Night wakings: (Table 3)

Temper tantrums: (Table 3)  Stay calm. Do not give in to demands (or he will continue to tantrum to get his way). Prevent tantrums through adequate sleep, regular mealtimes, choices (ie, reduces frustration at not getting his own way), one-on-one time (ie, stops the child from feeling ignored) and, if necessary, avoiding excessive sensory stimulation (eg, grocery store). When tantrums occur, helping him label feelings teaches acceptance of negative feelings and fosters parent-child communication. You will always come across Symbicort Dosage at a pharmacy that will offer best deals.

TABLE 3 Anticipatory guidance for social-emotional development: Normal behaviours

Age behaviour Age behaviour
6 months Separation anxiety:•    Calm him when he protests.•    Transitional object (eg, a blanket) helps him feel calm.

•    Tell him where you are going, when you will return (follow through).

•    Leave with confidence, use a consistent caregiver.

•    Hold him close upon return, until he signals readiness to move away.

•    Daycare: If he is very upset, integrate him gradually, with you present, during part of the initial days.

•    Stay with him during hospitalizations.

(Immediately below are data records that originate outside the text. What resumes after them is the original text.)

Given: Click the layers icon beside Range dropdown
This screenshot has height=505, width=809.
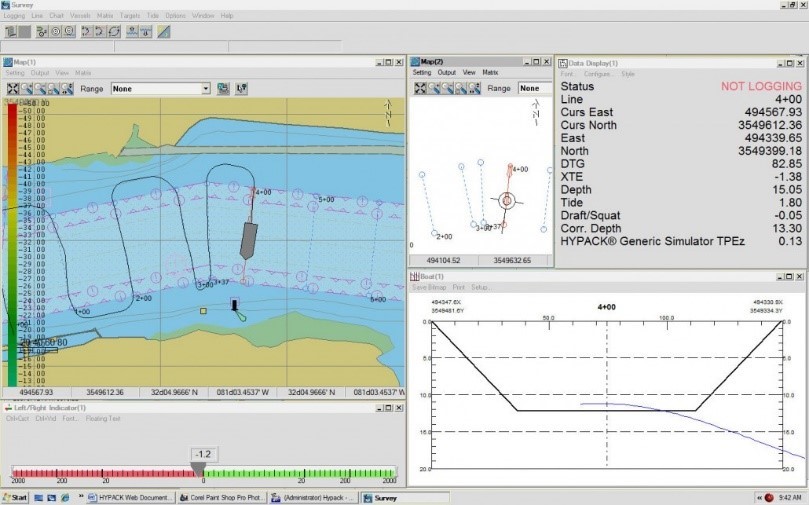Looking at the screenshot, I should tap(223, 89).
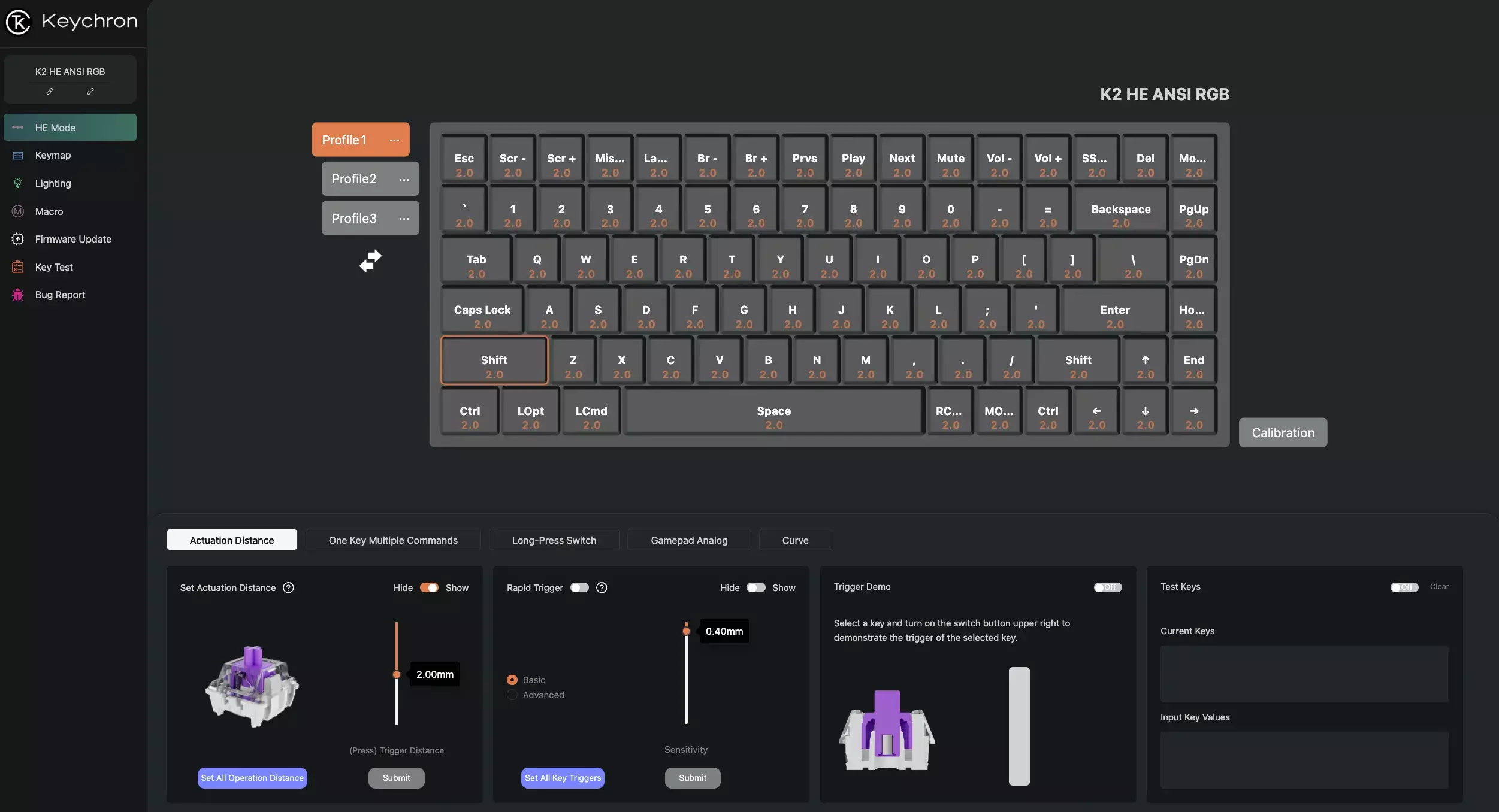Click the Bug Report bug icon
1499x812 pixels.
tap(18, 295)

2 years Negative behaviours:•    To increase positive behaviours: Give immediate positive attention (eg, specific praise “Good sitting quietly in your chair”, smile, hug).•    Praise positive behaviours at least 3-4 times more often than you identify misbehaviour. Children are not spoiled by praise.

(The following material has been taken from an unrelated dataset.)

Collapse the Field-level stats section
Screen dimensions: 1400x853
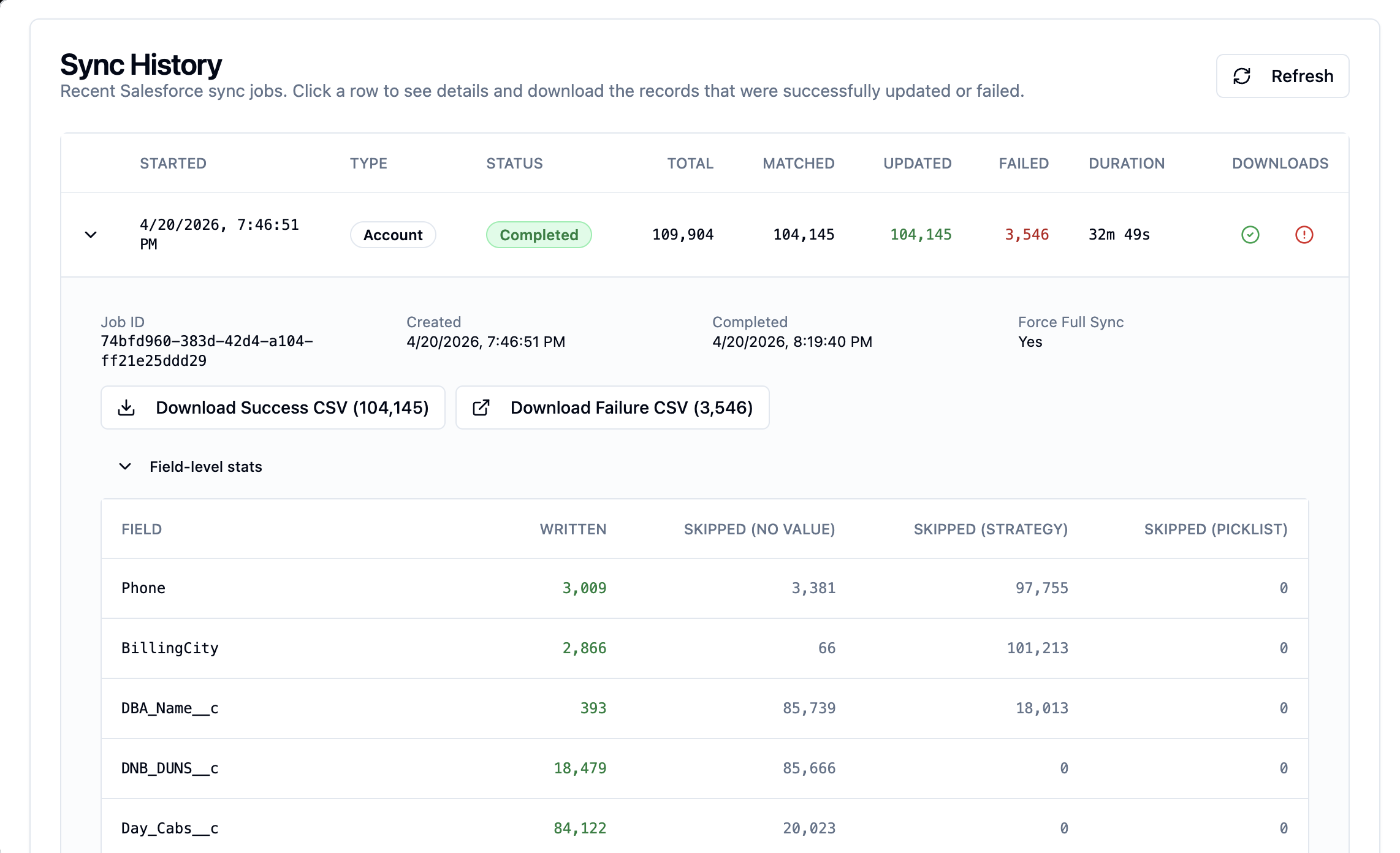[x=125, y=466]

•    To decrease minor negative behaviour (eg, whining): Consistently ignore (ie, even negative attention is rewarding), know that it usually worsens at first.

•    As soon as misbehaviour stops, suggest appropriate behaviour, give immediate positive attention to the positive behaviour.

9 months Night wakings:•    Respond as you do at bedtime.•    Try moving bedtime earlier by a half hour or more. 3 years Grabbing toy:•    Help the crying child, ask the grabbing child why he did that.•    Tell the child who grabbed to share, reassure him that he will get it back later.
18 months Temper tantrums :•    Distract him (eg, alternate activity), remove him from that location.•    Try soothing him by holding and helping to label feelings.

•    If unsuccessful, let him cry it out while you ignore the behaviour, staying in the room with him.

•    Once he will allow it, soothe him, help him verbalize feelings, distract.

3 years Negative behaviours:•    For recurring problems, use immediately:•    Logical consequence (eg, drawing on wall ^crayons removed, helps clean).

•    Natural consequence (eg, dawdling before park ^ no time to go).

•    Stay calm.

•    A child’s feelings about himself are as important as obeying your commands.

18 months Aggression :•    Tell him firmly to stop (eg, “No hitting”).•    Label his feeling (eg, “You’re angry”).

•    Redirect (eg, give him another activity to do).

•    Physical punishment is not effective, is harmful, and teaches violence.

•    Your attachment relationship helps him cope with emotions, spend daily time following his lead in play.

3 years Aggression:•    Time-out to calm down (ie, boring safe area, ignore him):•    Briefly explain (eg, “No hitting/wrecking. You need a time-out to calm down’).

•    Lasts 3 min (three-year-old), 4 min (four-year-old), or 5 min (five or more years of age). It is not over until he has been calm for 2 min.

•    After time-out: Praise his calming down, give him something else to do.

•    Praise his first positive behaviour, encourage verbal expression of anger.

2 years Picky eating:•    Do not coax.•    Ignore it.

•    Serve the same variety of nutritious foods that you eat.

•    He is responsible for what and how much he eats.

•    He will grow up able to regulate food intake based on internal cues of hunger and satiety.

•    Trust that when he is older, he will eat what you eat.

4 years Noncompliance:•    Time-out to calm down (ie, if noncompliant >75% of the time):•    Give command (eg, “Please put your boots away”).

•    When he does not respond within 5 s, warn him of time-out (eg, “If you don’t put your boots away, you’ll have to go to time-out”).

•    Wait 5 s to give a chance to comply. Praise him if he does.

•    If doesn’t comply, take him to time-out.

•    When done, praise him for calming down, repeat the original command.